Dabei sind ihre Verweis auf die französische Aussenpolitik an diesem Punkt keineswegs kurzsichtig: ein deutliches „Ja“ für ein öffentliches Engagement für die eigene Sprache, aber ein ebenso klares „Nein“ für jene Positionen, die der Meinung sind, dass man einer kulturellen Kraft per Dekret und damit auf dem Verordnungswege wird Vorschub leisten können.
So deutlich man den Franzosen anmerken würde, dass ihnen der Kampf um ihre Sprache eine Herzenssache sei, so deutlich sei doch auch die Einsicht, dass sich das „Franglais“ nicht "par ordre du Mufti" aus Welt wird schaffen lassen. In Frankreich ebenso wenig wie in Deutschland.

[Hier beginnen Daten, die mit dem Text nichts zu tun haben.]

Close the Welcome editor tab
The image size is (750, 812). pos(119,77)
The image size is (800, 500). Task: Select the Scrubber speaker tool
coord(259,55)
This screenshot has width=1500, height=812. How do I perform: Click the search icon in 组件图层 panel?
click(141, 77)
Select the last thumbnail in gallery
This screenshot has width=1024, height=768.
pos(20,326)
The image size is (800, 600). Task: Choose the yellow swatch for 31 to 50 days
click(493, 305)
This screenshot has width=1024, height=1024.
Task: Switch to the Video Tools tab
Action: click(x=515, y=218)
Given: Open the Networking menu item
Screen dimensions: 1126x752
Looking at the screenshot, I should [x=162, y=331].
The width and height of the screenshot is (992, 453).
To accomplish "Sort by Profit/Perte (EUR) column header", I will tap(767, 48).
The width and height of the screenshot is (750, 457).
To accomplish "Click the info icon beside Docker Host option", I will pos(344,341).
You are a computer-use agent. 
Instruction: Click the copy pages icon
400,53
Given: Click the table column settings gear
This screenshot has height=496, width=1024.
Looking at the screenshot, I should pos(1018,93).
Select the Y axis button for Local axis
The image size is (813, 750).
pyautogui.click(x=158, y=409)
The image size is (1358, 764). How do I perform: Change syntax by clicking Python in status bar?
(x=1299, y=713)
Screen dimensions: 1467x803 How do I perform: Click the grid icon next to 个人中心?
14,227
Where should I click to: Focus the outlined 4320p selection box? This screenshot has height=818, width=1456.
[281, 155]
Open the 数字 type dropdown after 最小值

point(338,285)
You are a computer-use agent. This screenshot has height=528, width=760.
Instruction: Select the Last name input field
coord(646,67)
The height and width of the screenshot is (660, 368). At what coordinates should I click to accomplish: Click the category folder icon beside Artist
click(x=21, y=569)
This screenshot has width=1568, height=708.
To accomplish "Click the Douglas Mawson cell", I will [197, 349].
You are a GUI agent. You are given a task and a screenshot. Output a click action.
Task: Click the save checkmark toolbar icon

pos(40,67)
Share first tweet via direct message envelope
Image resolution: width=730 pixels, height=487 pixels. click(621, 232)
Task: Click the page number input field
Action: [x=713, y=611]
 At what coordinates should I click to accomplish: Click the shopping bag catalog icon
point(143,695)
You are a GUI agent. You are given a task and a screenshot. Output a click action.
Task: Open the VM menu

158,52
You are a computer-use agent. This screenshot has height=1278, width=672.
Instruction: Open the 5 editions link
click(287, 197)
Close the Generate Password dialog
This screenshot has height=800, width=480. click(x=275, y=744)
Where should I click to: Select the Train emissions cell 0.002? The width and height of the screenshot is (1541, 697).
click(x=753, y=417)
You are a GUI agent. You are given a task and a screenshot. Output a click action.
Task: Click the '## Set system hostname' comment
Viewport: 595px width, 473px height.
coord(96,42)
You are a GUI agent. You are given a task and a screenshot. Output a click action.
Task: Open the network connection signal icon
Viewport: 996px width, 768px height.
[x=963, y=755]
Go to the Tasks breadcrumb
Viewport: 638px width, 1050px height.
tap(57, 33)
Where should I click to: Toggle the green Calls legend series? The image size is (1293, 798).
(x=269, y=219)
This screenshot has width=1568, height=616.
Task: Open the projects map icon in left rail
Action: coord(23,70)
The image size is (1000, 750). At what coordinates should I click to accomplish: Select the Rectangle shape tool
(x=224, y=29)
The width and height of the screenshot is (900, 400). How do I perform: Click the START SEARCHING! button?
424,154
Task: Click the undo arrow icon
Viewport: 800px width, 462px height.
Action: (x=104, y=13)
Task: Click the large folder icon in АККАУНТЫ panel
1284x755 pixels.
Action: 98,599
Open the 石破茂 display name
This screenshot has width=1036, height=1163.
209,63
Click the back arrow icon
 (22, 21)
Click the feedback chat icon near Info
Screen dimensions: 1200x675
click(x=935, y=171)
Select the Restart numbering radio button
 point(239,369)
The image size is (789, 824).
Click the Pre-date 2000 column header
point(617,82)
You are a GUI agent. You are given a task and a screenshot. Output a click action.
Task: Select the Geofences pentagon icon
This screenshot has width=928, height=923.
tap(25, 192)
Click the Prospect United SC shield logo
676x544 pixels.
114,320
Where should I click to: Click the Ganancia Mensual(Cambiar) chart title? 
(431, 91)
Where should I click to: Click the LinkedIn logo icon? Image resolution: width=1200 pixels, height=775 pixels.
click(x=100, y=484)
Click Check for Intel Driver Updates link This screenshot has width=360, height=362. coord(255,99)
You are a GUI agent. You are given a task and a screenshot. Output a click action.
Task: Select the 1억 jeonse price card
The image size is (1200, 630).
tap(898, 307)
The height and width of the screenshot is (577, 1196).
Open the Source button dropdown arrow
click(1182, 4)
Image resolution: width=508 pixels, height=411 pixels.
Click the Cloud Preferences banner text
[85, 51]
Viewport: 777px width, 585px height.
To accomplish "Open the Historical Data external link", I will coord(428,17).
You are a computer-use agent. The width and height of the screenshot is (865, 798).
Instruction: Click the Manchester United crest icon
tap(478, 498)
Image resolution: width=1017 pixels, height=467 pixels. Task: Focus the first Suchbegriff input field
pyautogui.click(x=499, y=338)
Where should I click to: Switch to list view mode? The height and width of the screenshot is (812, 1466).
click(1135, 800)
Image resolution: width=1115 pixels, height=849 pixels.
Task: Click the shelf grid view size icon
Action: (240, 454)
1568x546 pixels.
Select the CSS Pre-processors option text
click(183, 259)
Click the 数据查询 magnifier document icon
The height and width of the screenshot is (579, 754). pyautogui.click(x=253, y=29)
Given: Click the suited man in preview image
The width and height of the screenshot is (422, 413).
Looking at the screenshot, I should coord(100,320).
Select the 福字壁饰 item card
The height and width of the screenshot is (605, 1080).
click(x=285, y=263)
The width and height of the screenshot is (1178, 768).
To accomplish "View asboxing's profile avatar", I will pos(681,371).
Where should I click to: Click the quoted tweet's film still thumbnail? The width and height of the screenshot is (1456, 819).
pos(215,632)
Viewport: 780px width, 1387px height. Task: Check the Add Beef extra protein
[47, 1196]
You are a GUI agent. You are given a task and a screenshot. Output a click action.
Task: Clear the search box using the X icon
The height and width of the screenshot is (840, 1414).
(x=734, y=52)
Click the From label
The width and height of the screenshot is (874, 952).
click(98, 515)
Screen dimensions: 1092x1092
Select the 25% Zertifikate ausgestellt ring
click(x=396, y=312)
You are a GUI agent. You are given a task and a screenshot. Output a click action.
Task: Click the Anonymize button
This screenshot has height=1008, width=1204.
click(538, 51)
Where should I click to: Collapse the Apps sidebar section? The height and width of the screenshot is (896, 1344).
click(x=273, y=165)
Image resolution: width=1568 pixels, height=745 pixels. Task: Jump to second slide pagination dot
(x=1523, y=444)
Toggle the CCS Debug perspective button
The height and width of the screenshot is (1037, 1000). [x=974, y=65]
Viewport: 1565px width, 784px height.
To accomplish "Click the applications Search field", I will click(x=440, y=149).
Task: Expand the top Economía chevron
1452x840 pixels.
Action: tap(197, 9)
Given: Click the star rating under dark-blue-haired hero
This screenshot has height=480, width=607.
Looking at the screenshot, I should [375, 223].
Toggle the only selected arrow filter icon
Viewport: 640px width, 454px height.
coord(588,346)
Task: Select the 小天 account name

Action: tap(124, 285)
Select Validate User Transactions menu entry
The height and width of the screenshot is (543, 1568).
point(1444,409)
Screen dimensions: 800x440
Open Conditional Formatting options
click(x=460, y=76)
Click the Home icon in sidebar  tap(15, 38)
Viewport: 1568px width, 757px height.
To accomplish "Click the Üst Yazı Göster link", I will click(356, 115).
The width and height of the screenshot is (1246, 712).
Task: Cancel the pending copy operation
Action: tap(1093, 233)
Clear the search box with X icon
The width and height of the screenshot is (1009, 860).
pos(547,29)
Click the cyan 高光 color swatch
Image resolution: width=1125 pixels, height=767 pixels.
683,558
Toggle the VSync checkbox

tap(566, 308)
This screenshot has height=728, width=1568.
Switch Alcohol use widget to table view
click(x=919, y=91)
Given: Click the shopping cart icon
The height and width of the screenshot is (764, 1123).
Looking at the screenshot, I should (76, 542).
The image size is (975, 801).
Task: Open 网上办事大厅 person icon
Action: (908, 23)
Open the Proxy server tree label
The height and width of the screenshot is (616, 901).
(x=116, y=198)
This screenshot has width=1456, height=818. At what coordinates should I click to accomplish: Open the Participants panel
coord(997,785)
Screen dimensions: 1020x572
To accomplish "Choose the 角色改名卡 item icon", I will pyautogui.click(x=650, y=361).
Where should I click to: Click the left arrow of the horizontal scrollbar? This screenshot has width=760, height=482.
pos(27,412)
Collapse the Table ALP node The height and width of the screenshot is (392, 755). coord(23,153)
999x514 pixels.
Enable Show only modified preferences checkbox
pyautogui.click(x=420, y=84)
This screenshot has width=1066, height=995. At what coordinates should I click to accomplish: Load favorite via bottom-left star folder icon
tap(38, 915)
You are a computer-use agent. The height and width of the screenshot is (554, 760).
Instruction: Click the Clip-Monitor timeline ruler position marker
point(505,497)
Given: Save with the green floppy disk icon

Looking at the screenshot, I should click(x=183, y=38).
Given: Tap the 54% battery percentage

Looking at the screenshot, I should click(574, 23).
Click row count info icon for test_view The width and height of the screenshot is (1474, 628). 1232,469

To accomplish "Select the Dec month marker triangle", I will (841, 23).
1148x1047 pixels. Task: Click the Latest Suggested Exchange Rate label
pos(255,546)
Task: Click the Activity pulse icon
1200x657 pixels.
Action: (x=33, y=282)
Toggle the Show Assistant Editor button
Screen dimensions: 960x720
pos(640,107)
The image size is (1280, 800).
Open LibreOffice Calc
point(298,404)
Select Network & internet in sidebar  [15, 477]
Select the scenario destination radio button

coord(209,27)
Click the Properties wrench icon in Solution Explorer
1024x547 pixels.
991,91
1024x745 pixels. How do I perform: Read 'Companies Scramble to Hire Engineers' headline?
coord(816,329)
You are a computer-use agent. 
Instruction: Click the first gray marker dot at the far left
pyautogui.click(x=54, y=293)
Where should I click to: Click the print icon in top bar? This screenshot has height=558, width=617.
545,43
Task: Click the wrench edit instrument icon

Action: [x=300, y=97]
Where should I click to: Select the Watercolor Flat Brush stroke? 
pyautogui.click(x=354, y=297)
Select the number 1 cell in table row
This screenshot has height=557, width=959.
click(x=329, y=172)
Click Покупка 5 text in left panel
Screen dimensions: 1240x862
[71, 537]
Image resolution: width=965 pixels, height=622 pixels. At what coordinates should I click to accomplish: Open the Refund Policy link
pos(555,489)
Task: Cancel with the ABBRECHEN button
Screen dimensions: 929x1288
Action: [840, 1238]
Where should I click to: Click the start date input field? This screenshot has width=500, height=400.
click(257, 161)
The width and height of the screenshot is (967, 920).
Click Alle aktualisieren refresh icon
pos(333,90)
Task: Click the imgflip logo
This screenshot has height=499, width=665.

Bleibt noch das Thema der Abgrenzung zur Lingua Franca des Englischen - vor dem sich ihrer Meinung nach auch die Engländer selber in Acht nehmen sollten. Sei es, dass sie es am ehesten versäumten zu erfahren, was es bedeute, mit einer anderen Sprache auch eine andere Seele gewinnen zu können - und auf diesem Wege zu lernen, die eigene zu verstehen - sei es, dass ihre eigene Sprache in der allzu sehr internationalisierten "kreolisierten" Fassung nichts mehr zu tun habe mit den Ursprüngen in den eigenen Kulturen des Vereinigten Königreiches.

Die Frage nach der Dominanz einer Sprache stehe im direkten Zusammenhang mit der Machtposition jener, die sie sprächen. Frau Limbach zitiert Bismarck, der 1888 gesagt haben soll, dass der entscheidende Faktor der Geschichte derjenige sein, dass die Nordamerikaner Englisch sprechen würden... und sie präsentiert ihre eigene Position mit der Aussage: das Englische sei ein „muss“, das Deutsche ein „plus“.

WS.

PS: Im "Plus"-Markt, liebe Frau Limbach, sind heute die "kleinen Preise" zu Hause. Hoffentlich wird es gelingen, dass sich Ihre Position auch weiterhin mit grosser Münze wird heimzahlen lassen können. Das Deutsch der Zukunft und die Zukunft der Deutschen wird nicht nur von der wirtschaflichen Potenz abhängen, sondern von der Abhängigkeit dieser von eben jenen immateriellen Werten, die sich in der deutschen Sprache so gut zum Ausdruck bringen lassen - aber eben so "gut": auch missbrauchen.

Anmerkungen

[1Die Rede ist nochmals an-/nach-zuhören am 4. Februar um 19 Uhr im Kultur-Radio des RBB.